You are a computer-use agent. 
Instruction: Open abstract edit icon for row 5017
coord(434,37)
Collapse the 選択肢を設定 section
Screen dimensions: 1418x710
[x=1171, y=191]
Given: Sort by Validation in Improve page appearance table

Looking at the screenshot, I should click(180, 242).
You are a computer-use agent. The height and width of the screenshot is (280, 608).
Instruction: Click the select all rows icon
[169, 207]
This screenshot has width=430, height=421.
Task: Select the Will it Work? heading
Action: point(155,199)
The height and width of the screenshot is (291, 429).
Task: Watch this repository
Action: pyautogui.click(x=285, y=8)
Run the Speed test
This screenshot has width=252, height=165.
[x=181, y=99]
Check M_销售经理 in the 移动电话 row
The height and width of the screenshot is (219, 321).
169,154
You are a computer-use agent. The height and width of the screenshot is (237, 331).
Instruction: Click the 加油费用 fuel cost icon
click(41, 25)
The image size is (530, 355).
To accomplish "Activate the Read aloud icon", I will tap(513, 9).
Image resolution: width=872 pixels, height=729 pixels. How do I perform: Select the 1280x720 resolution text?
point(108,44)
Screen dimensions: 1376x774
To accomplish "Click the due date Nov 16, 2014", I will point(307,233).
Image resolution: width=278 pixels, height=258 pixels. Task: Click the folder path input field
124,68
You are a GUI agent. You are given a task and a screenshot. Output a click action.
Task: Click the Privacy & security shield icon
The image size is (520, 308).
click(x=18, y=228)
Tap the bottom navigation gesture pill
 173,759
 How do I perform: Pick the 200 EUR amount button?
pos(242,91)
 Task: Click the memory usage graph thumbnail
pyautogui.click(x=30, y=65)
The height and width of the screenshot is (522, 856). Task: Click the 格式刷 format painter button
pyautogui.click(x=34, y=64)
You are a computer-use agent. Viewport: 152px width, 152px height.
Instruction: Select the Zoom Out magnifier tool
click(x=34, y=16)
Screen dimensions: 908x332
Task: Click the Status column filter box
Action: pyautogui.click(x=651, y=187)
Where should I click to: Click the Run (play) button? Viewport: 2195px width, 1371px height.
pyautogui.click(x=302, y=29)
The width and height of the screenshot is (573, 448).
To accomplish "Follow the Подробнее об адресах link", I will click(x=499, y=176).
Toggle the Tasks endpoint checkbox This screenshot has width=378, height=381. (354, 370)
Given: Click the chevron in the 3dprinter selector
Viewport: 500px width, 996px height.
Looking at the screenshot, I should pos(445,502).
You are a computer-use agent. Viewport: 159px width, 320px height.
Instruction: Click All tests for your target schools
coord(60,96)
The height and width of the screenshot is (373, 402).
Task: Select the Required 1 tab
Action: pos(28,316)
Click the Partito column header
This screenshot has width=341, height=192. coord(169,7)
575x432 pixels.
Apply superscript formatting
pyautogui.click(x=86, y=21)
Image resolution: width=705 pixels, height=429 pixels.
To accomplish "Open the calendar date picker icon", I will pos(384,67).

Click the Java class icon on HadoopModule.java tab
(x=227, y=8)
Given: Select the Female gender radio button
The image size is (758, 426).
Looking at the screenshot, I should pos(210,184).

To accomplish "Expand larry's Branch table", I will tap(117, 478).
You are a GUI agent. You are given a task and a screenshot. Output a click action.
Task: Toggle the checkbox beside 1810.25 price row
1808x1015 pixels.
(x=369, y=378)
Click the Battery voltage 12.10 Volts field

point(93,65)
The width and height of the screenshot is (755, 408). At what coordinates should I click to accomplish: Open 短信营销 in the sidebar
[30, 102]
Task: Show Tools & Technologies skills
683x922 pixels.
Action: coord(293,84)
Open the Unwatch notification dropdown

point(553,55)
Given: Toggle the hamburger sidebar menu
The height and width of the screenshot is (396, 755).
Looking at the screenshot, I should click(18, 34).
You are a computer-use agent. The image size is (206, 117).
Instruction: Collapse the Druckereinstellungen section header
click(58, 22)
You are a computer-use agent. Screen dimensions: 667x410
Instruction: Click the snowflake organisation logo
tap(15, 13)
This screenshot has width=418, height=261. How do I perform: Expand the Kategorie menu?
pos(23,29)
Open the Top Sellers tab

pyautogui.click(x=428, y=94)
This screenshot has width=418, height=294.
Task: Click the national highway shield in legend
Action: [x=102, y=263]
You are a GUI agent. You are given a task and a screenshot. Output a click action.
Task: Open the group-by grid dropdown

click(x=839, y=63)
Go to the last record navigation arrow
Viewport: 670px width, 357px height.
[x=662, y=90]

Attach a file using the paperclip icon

§ The exercise: Update all of the material above by replacing each "computer-use agent" with "desktop automation agent" and leaving everything else unchanged.

§ Response below:
You are a desktop automation agent. 
Instruction: Open abstract edit icon for row 5017
coord(434,37)
Collapse the 選択肢を設定 section
Screen dimensions: 1418x710
[x=1171, y=191]
Given: Sort by Validation in Improve page appearance table

Looking at the screenshot, I should click(180, 242).
You are a desktop automation agent. The height and width of the screenshot is (280, 608).
Instruction: Click the select all rows icon
[169, 207]
This screenshot has width=430, height=421.
Task: Select the Will it Work? heading
Action: point(155,199)
The height and width of the screenshot is (291, 429).
Task: Watch this repository
Action: pyautogui.click(x=285, y=8)
Run the Speed test
This screenshot has width=252, height=165.
[x=181, y=99]
Check M_销售经理 in the 移动电话 row
The height and width of the screenshot is (219, 321).
169,154
You are a desktop automation agent. The height and width of the screenshot is (237, 331).
Instruction: Click the 加油费用 fuel cost icon
click(41, 25)
The image size is (530, 355).
To accomplish "Activate the Read aloud icon", I will tap(513, 9).
Image resolution: width=872 pixels, height=729 pixels. How do I perform: Select the 1280x720 resolution text?
point(108,44)
Screen dimensions: 1376x774
To accomplish "Click the due date Nov 16, 2014", I will point(307,233).
Image resolution: width=278 pixels, height=258 pixels. Task: Click the folder path input field
124,68
You are a GUI agent. You are given a task and a screenshot. Output a click action.
Task: Click the Privacy & security shield icon
The image size is (520, 308).
click(x=18, y=228)
Tap the bottom navigation gesture pill
 173,759
 How do I perform: Pick the 200 EUR amount button?
pos(242,91)
 Task: Click the memory usage graph thumbnail
pyautogui.click(x=30, y=65)
The height and width of the screenshot is (522, 856). Task: Click the 格式刷 format painter button
pyautogui.click(x=34, y=64)
You are a desktop automation agent. Viewport: 152px width, 152px height.
Instruction: Select the Zoom Out magnifier tool
click(x=34, y=16)
Screen dimensions: 908x332
Task: Click the Status column filter box
Action: pyautogui.click(x=651, y=187)
Where should I click to: Click the Run (play) button? Viewport: 2195px width, 1371px height.
pyautogui.click(x=302, y=29)
The width and height of the screenshot is (573, 448).
To accomplish "Follow the Подробнее об адресах link", I will click(x=499, y=176).
Toggle the Tasks endpoint checkbox This screenshot has width=378, height=381. (354, 370)
Given: Click the chevron in the 3dprinter selector
Viewport: 500px width, 996px height.
Looking at the screenshot, I should pos(445,502).
You are a desktop automation agent. Viewport: 159px width, 320px height.
Instruction: Click All tests for your target schools
coord(60,96)
The height and width of the screenshot is (373, 402).
Task: Select the Required 1 tab
Action: pos(28,316)
Click the Partito column header
This screenshot has width=341, height=192. coord(169,7)
575x432 pixels.
Apply superscript formatting
pyautogui.click(x=86, y=21)
Image resolution: width=705 pixels, height=429 pixels.
To accomplish "Open the calendar date picker icon", I will pos(384,67).

Click the Java class icon on HadoopModule.java tab
(x=227, y=8)
Given: Select the Female gender radio button
The image size is (758, 426).
Looking at the screenshot, I should pos(210,184).

To accomplish "Expand larry's Branch table", I will tap(117, 478).
You are a GUI agent. You are given a task and a screenshot. Output a click action.
Task: Toggle the checkbox beside 1810.25 price row
1808x1015 pixels.
(x=369, y=378)
Click the Battery voltage 12.10 Volts field

point(93,65)
The width and height of the screenshot is (755, 408). At what coordinates should I click to accomplish: Open 短信营销 in the sidebar
[30, 102]
Task: Show Tools & Technologies skills
683x922 pixels.
Action: coord(293,84)
Open the Unwatch notification dropdown

point(553,55)
Given: Toggle the hamburger sidebar menu
The height and width of the screenshot is (396, 755).
Looking at the screenshot, I should click(18, 34).
You are a desktop automation agent. The image size is (206, 117).
Instruction: Collapse the Druckereinstellungen section header
click(58, 22)
You are a desktop automation agent. Screen dimensions: 667x410
Instruction: Click the snowflake organisation logo
tap(15, 13)
This screenshot has width=418, height=261. How do I perform: Expand the Kategorie menu?
pos(23,29)
Open the Top Sellers tab

pyautogui.click(x=428, y=94)
This screenshot has width=418, height=294.
Task: Click the national highway shield in legend
Action: [x=102, y=263]
You are a GUI agent. You are given a task and a screenshot. Output a click action.
Task: Open the group-by grid dropdown

click(x=839, y=63)
Go to the last record navigation arrow
Viewport: 670px width, 357px height.
[x=662, y=90]

Attach a file using the paperclip icon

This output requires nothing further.